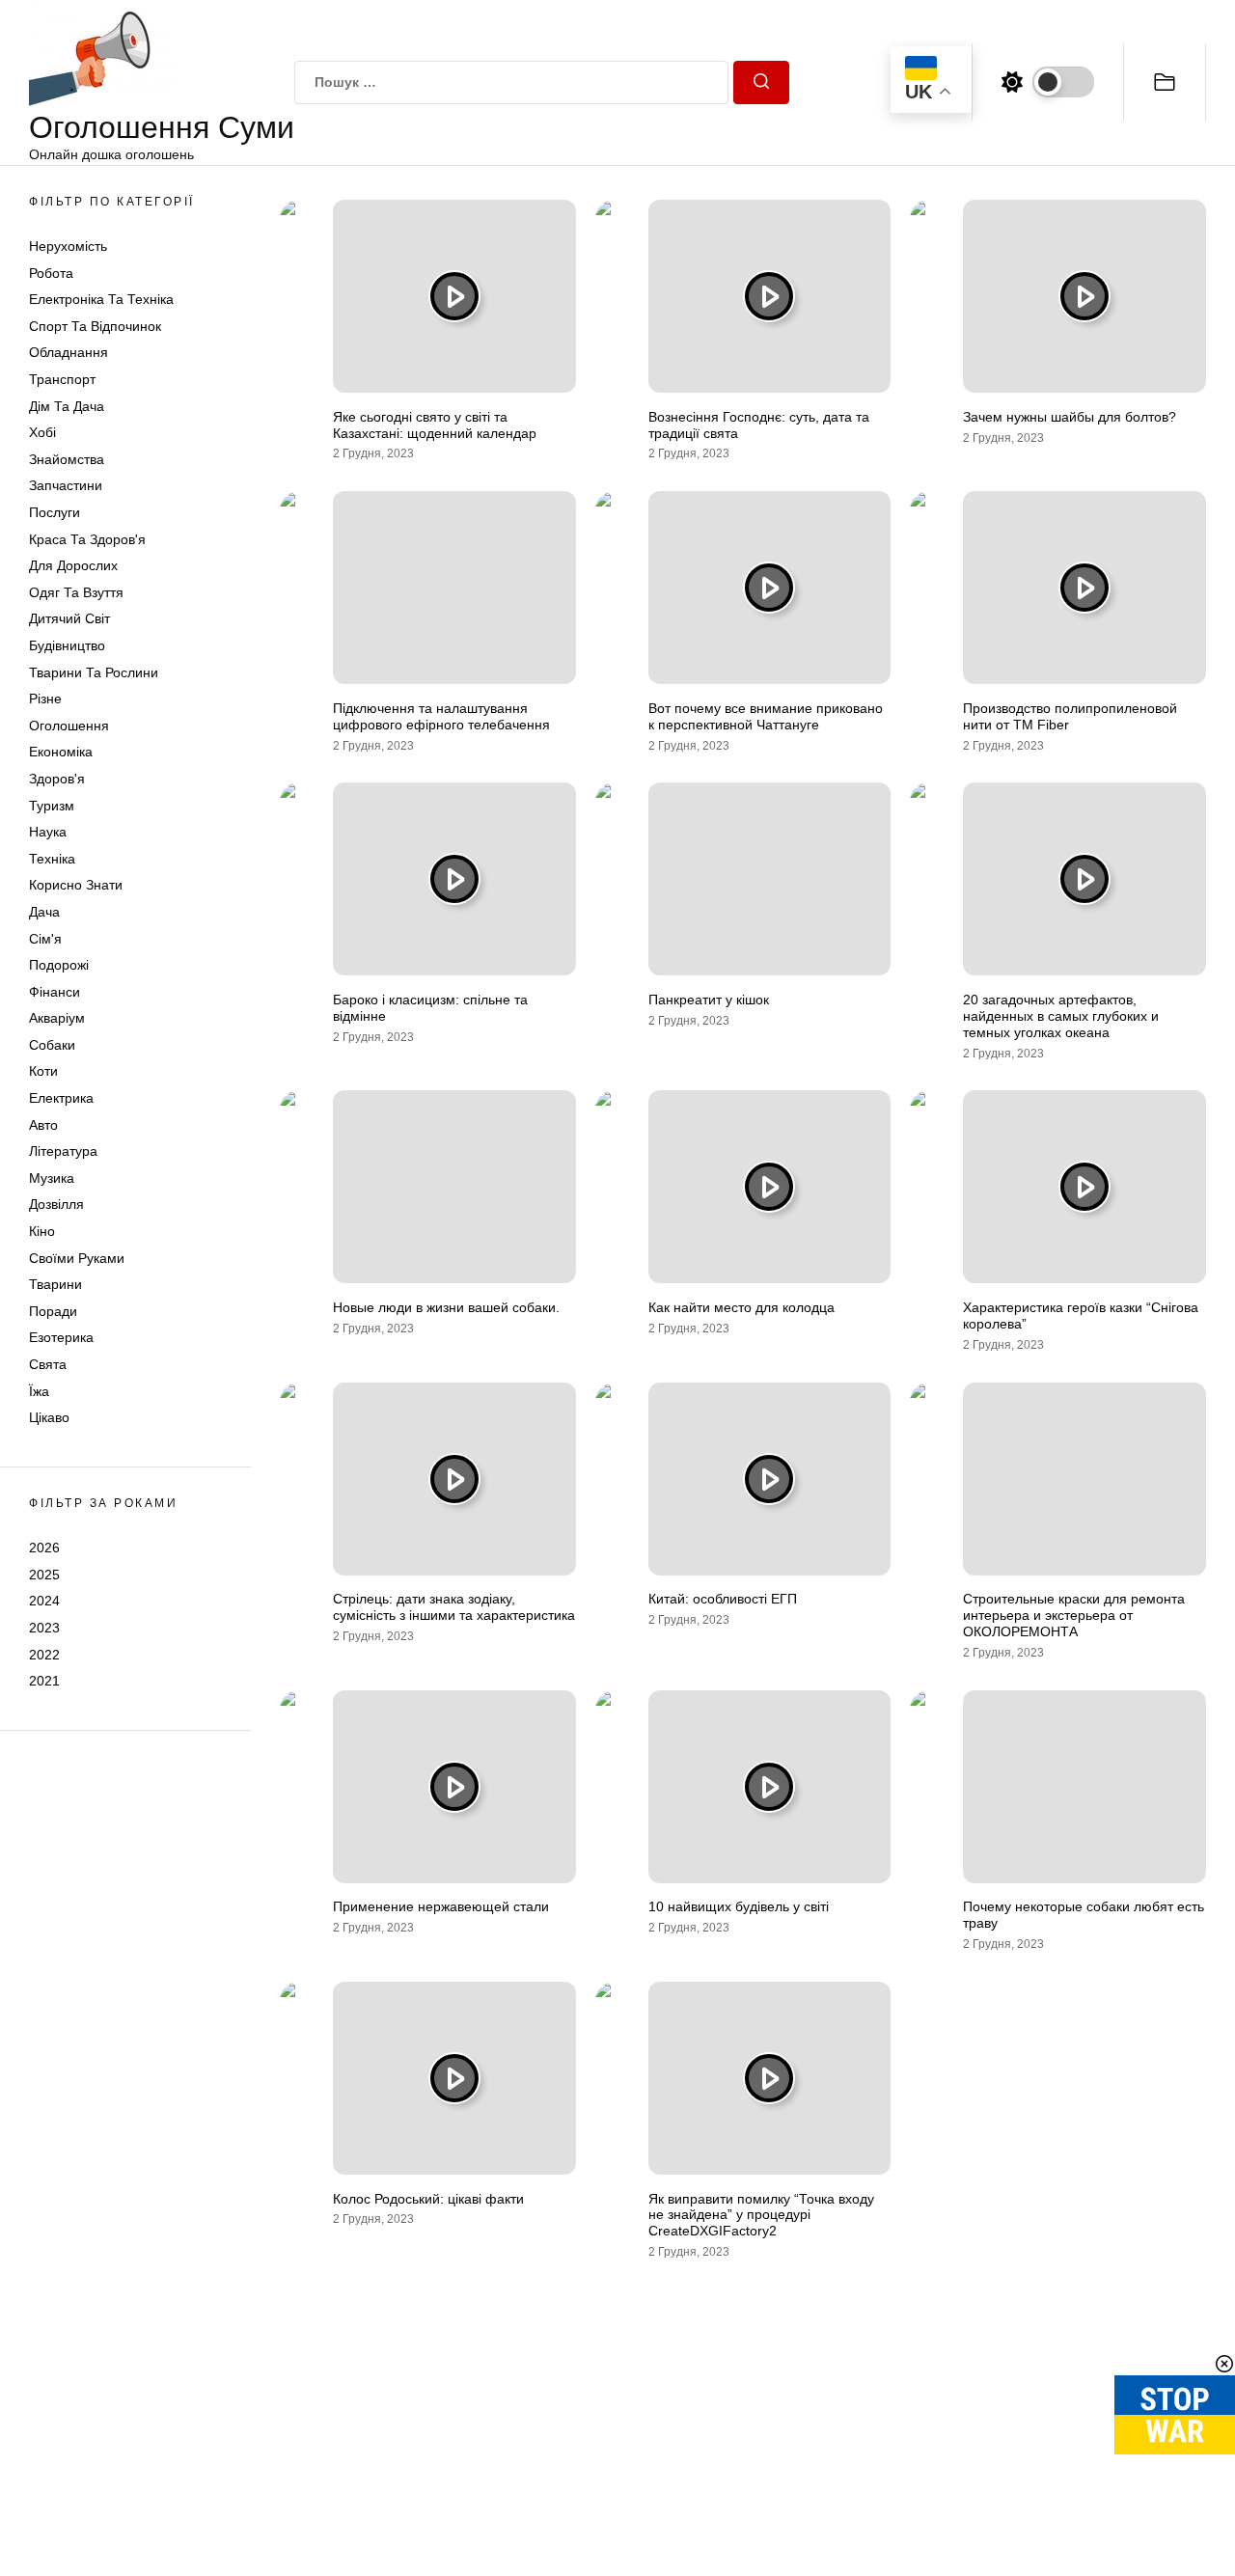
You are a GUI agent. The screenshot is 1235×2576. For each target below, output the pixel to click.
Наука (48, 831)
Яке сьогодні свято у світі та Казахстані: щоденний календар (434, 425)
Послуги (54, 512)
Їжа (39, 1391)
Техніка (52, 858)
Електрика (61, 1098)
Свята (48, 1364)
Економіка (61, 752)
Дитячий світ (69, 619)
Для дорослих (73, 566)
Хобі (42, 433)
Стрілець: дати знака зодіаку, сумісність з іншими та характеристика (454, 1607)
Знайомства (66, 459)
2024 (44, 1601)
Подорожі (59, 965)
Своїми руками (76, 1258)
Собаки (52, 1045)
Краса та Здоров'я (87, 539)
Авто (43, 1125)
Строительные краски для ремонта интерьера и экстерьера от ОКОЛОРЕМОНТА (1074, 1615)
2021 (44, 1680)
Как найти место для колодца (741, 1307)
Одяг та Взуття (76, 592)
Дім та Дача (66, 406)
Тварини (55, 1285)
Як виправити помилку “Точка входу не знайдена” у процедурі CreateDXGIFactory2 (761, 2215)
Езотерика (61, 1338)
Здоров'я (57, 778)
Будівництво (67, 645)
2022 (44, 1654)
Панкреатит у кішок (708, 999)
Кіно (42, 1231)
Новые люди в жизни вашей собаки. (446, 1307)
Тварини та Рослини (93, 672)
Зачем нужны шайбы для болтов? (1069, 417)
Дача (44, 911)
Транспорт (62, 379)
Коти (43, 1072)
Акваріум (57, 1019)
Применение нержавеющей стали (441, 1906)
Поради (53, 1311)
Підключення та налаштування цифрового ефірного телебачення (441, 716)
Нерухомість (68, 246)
☆ ☆ ☆ ☆ ☆
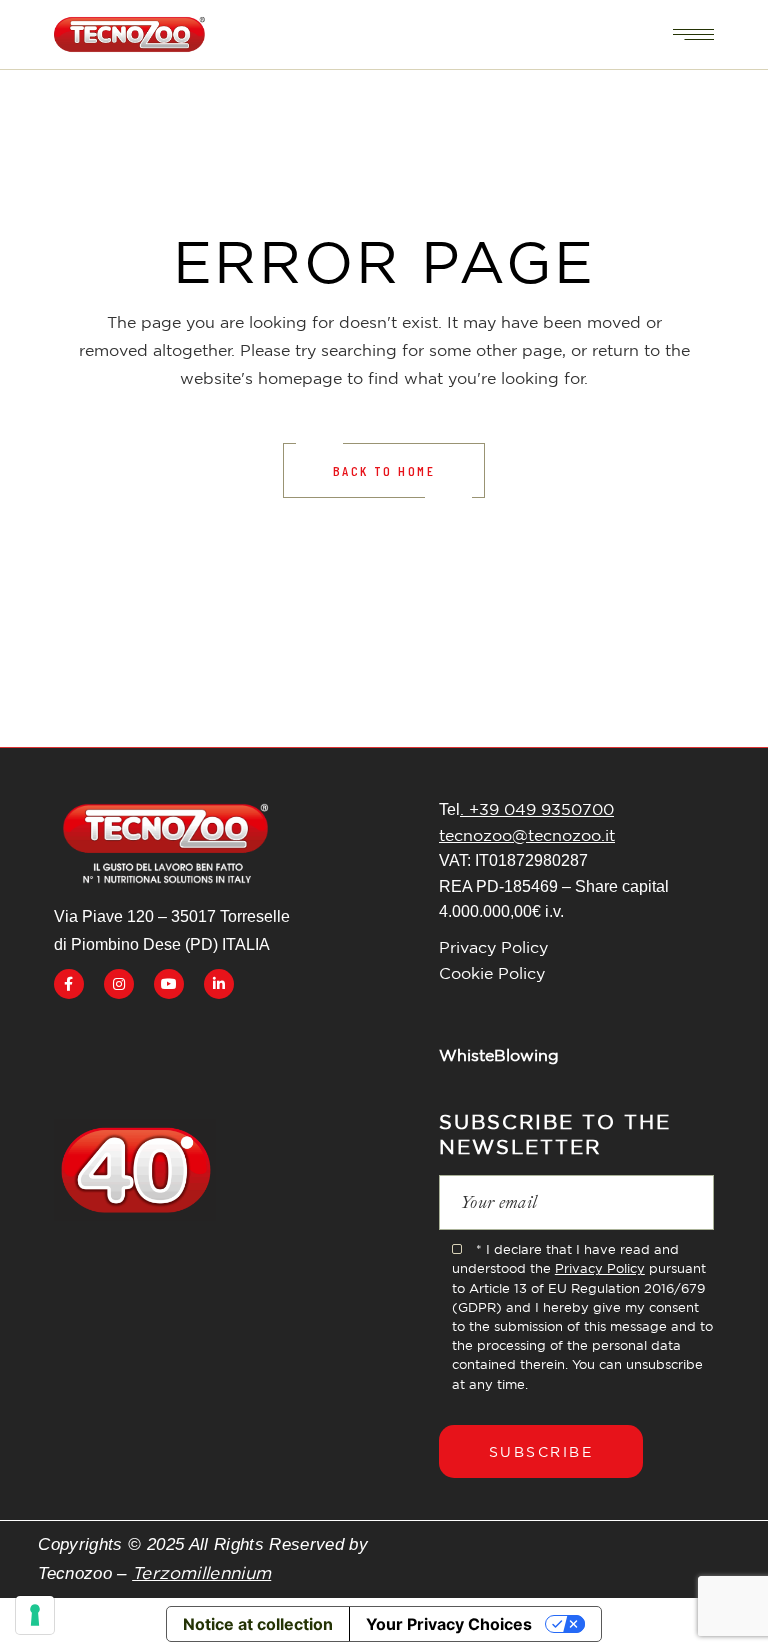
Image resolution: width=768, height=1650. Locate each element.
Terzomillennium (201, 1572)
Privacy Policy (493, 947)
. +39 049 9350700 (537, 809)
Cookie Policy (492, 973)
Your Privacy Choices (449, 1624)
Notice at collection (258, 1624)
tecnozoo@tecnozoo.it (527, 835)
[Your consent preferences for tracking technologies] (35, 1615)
☆ ☆ ☆ ☆ ☆
EXERCISE REQUIREMENTS: Exact duplication is required for the lines above, from the line that contains "You are a GUI" to the line that contains "Хобі (42, 433)", inclusive; omit all others.

RESPONSE BOX:
You are a GUI agent. The screenshot is 1235×2576. For each target below, output the pixel to click.
Наука (48, 831)
Яке сьогодні свято у світі та Казахстані: щоденний календар (434, 425)
Послуги (54, 512)
Їжа (39, 1391)
Техніка (52, 858)
Електрика (61, 1098)
Свята (48, 1364)
Економіка (61, 752)
Дитячий світ (69, 619)
Для дорослих (73, 566)
Хобі (42, 433)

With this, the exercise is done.